Disseminano per strada spicchi di parmigiano: ladri seriali stanati dopo furto al supermercato

Lui ventenne e lei 43enne, entrambi romeni, senza fissa dimora e già noti alle forze dell'ordine, sono stati arrestati mercoledì mattina a Castel Bolognese con l'accusa di furto aggravato in concorso

Sono stati bloccati dai Carabinieri mentre scappavano con dieci chili di parmigiano dal valore di oltre 200 euro. Lui ventenne e lei 43enne, entrambi romeni, senza fissa dimora e già noti alle forze dell'ordine, sono stati arrestati mercoledì mattina a Castel Bolognese con l'accusa di furto aggravato in concorso. Il fatto si è consumato al supermercato “Conad”. E' stata la cassiera del supermercato a sospettare per prima di quella “strana” coppia, apparentemente di etnia rom.

Dopo aver girovagato a lungo fra i banchi frigo alimentari, si sono presentati alle casse per pagare soltanto uno snack del valore di un euro. Già due settimane fa nello stesso supermercato erano stati rubati 8 chilogrammi di parmigiano e le dipendenti si erano “passate la voce” di prestare attenzione ad un uomo ed una donna fortemente sospettati di essere gli autori di quel furto. Mentre la titolare ha chiamato direttamente il comandante della locale stazione dei Carabinieri, la cassiera si è messa all'inseguimento dei due.

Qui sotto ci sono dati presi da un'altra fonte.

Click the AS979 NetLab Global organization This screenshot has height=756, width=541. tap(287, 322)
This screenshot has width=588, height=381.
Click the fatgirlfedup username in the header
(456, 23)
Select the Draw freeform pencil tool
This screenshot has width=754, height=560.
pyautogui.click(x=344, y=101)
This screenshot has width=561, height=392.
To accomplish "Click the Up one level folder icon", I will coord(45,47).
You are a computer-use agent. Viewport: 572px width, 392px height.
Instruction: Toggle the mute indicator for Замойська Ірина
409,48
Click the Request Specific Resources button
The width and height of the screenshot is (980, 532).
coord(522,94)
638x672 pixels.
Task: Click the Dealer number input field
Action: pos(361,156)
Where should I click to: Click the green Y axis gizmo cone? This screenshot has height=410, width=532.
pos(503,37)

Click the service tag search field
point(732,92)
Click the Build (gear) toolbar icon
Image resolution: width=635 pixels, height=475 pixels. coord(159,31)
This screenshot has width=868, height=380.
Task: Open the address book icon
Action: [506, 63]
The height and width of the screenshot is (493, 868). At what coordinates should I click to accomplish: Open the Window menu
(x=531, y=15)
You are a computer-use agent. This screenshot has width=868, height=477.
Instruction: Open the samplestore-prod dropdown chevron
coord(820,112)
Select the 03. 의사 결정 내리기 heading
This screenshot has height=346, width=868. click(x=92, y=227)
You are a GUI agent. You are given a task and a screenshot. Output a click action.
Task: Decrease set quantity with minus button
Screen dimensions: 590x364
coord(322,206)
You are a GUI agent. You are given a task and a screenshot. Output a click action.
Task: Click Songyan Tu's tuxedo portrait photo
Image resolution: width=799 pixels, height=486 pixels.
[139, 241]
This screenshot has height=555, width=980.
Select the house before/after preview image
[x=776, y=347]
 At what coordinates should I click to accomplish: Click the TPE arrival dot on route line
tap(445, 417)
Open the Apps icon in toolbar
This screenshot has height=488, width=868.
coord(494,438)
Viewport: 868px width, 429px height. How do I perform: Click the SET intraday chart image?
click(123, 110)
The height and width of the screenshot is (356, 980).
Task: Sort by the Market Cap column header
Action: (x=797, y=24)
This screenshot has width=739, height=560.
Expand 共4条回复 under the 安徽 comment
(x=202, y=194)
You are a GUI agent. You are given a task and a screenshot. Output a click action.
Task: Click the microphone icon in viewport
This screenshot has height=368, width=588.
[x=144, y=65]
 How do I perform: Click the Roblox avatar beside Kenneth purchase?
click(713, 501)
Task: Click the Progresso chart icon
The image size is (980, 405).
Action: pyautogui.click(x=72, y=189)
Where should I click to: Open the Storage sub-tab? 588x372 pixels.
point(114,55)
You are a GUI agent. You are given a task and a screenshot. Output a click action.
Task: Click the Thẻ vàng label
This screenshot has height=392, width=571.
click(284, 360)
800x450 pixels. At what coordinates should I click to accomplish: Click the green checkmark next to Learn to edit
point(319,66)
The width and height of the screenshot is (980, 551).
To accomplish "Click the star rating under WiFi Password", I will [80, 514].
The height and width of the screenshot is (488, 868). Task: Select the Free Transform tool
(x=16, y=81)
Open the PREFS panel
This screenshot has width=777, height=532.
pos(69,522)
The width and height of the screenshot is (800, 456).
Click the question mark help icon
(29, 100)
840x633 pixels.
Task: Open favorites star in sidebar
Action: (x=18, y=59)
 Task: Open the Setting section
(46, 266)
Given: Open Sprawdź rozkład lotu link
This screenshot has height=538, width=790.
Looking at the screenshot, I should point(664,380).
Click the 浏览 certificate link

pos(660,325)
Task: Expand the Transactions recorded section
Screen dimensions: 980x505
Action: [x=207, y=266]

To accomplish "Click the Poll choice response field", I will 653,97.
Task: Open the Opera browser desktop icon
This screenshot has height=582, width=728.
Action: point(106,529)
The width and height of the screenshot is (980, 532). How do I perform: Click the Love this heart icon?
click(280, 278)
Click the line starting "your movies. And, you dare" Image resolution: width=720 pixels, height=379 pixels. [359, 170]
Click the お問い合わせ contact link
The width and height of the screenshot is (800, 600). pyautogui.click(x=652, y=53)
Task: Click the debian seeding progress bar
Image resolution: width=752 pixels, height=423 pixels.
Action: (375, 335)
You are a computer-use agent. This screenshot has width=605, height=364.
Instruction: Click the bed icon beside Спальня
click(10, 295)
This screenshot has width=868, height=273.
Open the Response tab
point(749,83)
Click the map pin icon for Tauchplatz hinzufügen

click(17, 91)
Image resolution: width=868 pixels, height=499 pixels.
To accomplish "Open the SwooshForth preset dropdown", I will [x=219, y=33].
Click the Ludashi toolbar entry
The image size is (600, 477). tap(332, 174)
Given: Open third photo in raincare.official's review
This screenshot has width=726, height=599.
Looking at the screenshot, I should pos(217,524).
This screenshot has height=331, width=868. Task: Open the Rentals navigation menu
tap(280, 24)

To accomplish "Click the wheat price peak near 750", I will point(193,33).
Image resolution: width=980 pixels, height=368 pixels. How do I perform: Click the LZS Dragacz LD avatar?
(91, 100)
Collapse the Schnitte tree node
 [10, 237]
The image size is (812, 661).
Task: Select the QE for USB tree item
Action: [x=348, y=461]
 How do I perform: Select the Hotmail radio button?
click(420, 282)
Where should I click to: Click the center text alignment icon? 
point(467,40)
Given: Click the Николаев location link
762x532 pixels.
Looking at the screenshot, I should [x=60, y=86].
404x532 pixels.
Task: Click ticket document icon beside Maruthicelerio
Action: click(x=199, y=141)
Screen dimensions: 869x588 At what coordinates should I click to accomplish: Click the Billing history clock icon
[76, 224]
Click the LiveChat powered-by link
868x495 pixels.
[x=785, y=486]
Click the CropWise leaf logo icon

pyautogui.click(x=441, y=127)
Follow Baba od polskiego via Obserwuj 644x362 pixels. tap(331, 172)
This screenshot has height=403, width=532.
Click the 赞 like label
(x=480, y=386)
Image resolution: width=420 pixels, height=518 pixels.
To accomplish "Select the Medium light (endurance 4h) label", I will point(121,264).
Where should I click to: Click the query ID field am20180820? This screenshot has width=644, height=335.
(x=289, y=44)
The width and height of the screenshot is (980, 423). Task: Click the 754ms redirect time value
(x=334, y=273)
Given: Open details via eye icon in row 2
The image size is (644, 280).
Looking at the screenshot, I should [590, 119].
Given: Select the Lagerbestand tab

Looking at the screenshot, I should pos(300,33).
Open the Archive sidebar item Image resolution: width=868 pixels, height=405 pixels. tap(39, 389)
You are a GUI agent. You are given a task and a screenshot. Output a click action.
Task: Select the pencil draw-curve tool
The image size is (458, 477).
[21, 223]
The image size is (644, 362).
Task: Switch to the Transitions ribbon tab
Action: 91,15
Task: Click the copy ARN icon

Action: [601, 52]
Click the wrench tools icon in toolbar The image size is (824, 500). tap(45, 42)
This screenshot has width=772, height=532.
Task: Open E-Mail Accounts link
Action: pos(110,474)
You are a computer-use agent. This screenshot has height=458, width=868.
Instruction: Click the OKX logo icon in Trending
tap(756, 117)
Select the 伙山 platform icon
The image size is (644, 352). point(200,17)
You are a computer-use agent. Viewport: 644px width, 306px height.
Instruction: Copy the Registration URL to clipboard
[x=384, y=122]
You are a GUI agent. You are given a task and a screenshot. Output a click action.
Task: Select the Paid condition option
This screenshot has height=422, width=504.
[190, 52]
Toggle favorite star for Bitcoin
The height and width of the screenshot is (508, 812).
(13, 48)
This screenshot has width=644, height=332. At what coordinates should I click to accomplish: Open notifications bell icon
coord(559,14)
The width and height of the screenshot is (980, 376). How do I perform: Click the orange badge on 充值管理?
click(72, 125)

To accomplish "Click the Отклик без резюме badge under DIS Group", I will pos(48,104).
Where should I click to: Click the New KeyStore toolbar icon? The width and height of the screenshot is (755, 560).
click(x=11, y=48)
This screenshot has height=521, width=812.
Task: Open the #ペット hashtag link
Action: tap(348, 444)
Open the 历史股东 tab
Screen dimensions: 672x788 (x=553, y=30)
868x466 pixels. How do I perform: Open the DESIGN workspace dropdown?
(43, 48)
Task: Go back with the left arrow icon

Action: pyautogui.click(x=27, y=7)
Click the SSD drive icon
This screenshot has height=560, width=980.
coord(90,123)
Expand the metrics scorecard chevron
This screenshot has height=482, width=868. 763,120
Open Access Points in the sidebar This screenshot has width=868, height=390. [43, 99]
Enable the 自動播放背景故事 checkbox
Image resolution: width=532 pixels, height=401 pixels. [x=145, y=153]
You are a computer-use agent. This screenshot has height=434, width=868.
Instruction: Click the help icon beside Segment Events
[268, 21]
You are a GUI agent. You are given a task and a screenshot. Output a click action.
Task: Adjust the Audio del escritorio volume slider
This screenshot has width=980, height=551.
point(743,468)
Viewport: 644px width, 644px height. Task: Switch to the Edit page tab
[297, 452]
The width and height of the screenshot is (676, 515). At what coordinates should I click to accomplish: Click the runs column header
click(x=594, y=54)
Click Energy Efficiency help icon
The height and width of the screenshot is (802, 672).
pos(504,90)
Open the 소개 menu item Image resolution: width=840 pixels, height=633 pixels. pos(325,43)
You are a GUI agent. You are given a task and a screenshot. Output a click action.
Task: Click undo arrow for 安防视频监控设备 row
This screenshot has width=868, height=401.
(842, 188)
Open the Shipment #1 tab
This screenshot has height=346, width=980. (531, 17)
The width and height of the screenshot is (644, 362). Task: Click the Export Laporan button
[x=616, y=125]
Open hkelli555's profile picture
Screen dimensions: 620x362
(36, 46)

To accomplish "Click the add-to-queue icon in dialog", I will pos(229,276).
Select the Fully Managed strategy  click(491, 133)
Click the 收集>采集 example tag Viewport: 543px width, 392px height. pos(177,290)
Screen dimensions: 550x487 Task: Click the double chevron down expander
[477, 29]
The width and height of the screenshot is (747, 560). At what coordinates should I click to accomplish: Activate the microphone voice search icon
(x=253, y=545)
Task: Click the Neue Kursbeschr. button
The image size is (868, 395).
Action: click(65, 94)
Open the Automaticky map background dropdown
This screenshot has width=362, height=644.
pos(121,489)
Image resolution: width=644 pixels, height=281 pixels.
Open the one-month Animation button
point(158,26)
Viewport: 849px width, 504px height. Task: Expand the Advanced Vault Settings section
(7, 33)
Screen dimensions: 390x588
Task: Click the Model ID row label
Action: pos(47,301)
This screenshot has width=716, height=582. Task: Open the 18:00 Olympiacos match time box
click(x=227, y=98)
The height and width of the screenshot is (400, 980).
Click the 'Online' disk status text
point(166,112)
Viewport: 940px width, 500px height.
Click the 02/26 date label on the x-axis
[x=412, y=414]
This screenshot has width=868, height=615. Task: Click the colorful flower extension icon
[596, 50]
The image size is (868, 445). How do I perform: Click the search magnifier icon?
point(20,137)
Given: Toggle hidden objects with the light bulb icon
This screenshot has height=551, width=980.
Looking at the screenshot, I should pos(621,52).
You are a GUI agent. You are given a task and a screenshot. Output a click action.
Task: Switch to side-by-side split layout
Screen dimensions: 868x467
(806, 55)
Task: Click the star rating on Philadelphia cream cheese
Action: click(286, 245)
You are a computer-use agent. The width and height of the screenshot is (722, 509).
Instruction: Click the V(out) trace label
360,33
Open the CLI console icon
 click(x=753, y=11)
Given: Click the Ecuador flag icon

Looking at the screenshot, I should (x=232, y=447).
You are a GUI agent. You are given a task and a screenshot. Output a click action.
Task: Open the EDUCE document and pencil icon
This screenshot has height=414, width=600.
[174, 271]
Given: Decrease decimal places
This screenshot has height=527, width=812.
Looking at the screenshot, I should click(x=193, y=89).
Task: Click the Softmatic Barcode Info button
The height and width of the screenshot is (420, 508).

Quest'ultimi, anziché fermarsi, si sono dati alla fuga di corsa, disseminando per la strada spicchi di parmigiano che avevano nascosto nelle loro borse.  A fermarli è stata una pattuglia dell'Arma della locale stazione, che si trovava in zona per il quotidiano servizio di controllo del territorio. I due fuggitivi si erano nascosti dietro una siepe a circa 200 metri di distanza dal supermercato, ancora affannati per la corsa.

Tra le forme di parmigiano che la coppia aveva perso durante la fuga e quelle trovate all'interno delle loro borse i carabinieri hanno contato in totale ben 21 confezioni per un peso di circa 10 chilogrammi. Giovedì mattina si è tenuto il processo per direttissima. Il giudice ha convalidato l'arresto, mentre il legale dei due ha chiesto i termini a difesa. E così sono stati rilasciati in attesa della data del processo. Per entrambi è però scattato, come richiesto dal pm, la misura cautelare del divieto di fare rientro nella provincia di Ravenna.

“Il furto di generi alimentari – segnala l'Arma - sta diventando uno dei reati più comuni e non solo per stato di necessità. Lo testimoniano le operazioni portate a termine dai carabinieri di faenza negli ultimi mesi che hanno visto finire in manette ladri “seriali” di ingenti quantitativi di parmigiano reggiano, di caffè, di pinoli (leggi qui l'articolo, ndr) e di alcolici rubati dagli scaffali dei supermercati e destinati a finire in un 'giro di mercato nero i cui proventi alimentano bande che si muovono sul territorio e che spesso “esportano” la refurtiva oltre confine”.